Keith Streety of Levelland, TX, was named Cooperator of the Year by the state-wide organization. He is chair-man of the board of Plains Cooperative Oil Mill (PCOM) and a member of United Cotton Growers cooperative gin. Streety was chosen for his long-term leadership and “sincere desire for cotton producers and cooperatives to excel,” according to TACC.
In a letter of support to the TACC Selection Committee, PCCA President Van May wrote, “During my 20 years in the cooperative industry, I can think of no one who has exemplified the traits that this award represents more than this gentleman. He has consistently handled his responsibilities in coop work with patience and decorum, while his coop has enjoyed great success. I know him to be a man of high integrity and genuine concern for the cooperatives in this area and the farmers they serve.”
Streety began farming in 1958, and his attachment to cooperatives began early in his career. He served 20 years as director of the South Smyer Coop Gin, many of those years as its president, and has served 31 years on the board of PCOM, 12 of them as chairman. In addition to his leadership roles in his community and throughout West Texas, Streety also has served as TACC president and was appointed to the Cotton Board in 1990 where he was elected vice chairman and then chairman. He also is a member of the Cotton Incorporated State Support Committee for Texas.
“His willingness to give freely of his time to further the interest of his fellow producers and their cooperatives is well documented,” PCOM General Manager Wayne Martin noted. “His dedication to hard work, honesty, and fairness has won him respect from peers not only statewide, but nationally. His ability to communicate with cooperative producers and to develop a shared vision has been very instrumental in the success of PCOM.” Streety and his wife, Shirley, have two sons and three grandchildren.

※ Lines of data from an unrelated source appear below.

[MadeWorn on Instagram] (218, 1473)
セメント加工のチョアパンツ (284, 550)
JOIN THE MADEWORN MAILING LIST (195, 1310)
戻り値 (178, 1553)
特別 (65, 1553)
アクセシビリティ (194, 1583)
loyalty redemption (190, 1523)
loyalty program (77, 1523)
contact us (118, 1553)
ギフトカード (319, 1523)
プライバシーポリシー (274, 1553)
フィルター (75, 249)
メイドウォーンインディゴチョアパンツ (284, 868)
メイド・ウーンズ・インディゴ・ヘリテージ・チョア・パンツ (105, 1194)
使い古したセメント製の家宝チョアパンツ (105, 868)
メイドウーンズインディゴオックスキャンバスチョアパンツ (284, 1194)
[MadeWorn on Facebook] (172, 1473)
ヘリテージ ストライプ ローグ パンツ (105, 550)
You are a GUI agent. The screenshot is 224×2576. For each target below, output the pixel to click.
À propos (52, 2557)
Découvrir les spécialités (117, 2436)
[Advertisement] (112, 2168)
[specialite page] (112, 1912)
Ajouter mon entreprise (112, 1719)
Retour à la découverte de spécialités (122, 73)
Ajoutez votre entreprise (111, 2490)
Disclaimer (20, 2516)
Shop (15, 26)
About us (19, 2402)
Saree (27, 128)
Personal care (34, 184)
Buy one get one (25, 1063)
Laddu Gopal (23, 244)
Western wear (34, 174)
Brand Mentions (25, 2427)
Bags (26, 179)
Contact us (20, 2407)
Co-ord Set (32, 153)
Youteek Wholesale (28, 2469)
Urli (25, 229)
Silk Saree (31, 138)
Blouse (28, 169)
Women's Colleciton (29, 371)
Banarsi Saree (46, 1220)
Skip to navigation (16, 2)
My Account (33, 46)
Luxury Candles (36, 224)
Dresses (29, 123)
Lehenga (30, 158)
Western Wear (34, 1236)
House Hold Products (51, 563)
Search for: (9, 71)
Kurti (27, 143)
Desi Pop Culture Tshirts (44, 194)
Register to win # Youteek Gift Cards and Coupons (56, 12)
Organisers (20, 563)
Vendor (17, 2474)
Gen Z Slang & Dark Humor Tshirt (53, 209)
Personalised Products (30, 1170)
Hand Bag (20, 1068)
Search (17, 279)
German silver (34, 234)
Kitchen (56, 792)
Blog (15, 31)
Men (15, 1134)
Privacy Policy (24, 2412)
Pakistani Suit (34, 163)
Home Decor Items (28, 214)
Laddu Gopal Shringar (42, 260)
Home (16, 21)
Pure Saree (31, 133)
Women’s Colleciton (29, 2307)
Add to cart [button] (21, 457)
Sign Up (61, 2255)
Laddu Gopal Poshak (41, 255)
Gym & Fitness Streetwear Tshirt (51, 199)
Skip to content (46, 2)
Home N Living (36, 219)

Darrell Kitchens, manager of United Cotton Growers cooperative, was named TACC’s Cooperative Ginner of the Year. The selection committee noted, “The coop he manages has gone through some very challenging times. Molding an agreement among numerous communities has largely been due to his ability to deal in a fair and unbiased manner with all those connected with his operation, while at the same time maintaining the wishes of his board of directors.”
Kitchens spent eight years farming before managing an independent gin. In 1982, he was hired to manage South Smyer Cooperative. Since then, numerous mergers have been completed to form the coop known today as United Cotton Growers (UCG).
During his coop career, Kitchens has served as an alternate board member to PCOM, PCCA, and Farmers Cooperative Compress. In 1989, he was elected to the board of the supply coop known today as Consolidated Bearing and Supply and has served as its chairman since 1994. He was elected to the TACC board in 1987 and currently serves on its executive committee.
“His leadership in supporting mergers of gins in his area into larger, more efficient operations is but one example of his ability to lead and adapt,” PCCA’s Van May told the selection committee. “Further, he has always maintained an up beat outlook, which is all too rare in today’s business world.” Under Kitchens’ management, UCG has ginned more bales of cotton than any other coop gin in Texas during three of the past four years, according to TACC.
UCG Board President Louie Ray Carter stated, “Darrell’s philosophy is to conduct the business of the cooperative with the goal of returning to the patron the greatest dividend possible. In the past 11 years, he has returned to members over $14 million.” Kitchens and his wife, Susan, have two children and one grandchild.
TACC also presented two Distinguished Service Awards during its annual meeting. E.W. “Fritz” Richards, manager of Olton Grain Coop, was honored for his commitment to “running cooperatives as a business and developing his organization into the showplace of the Southwest.” TACC also noted his reputation for “marketing and business savvy.”
Dr. Ed Smith, distinguished Roy B. Davis professor in agricultural cooperation at Texas A&M University, also received the Distinguished Service Award for his “highly professional approach as an educator and administrator.” Smith was appointed to his current position in 1988 and has been an innovative leader in cooperative education and development.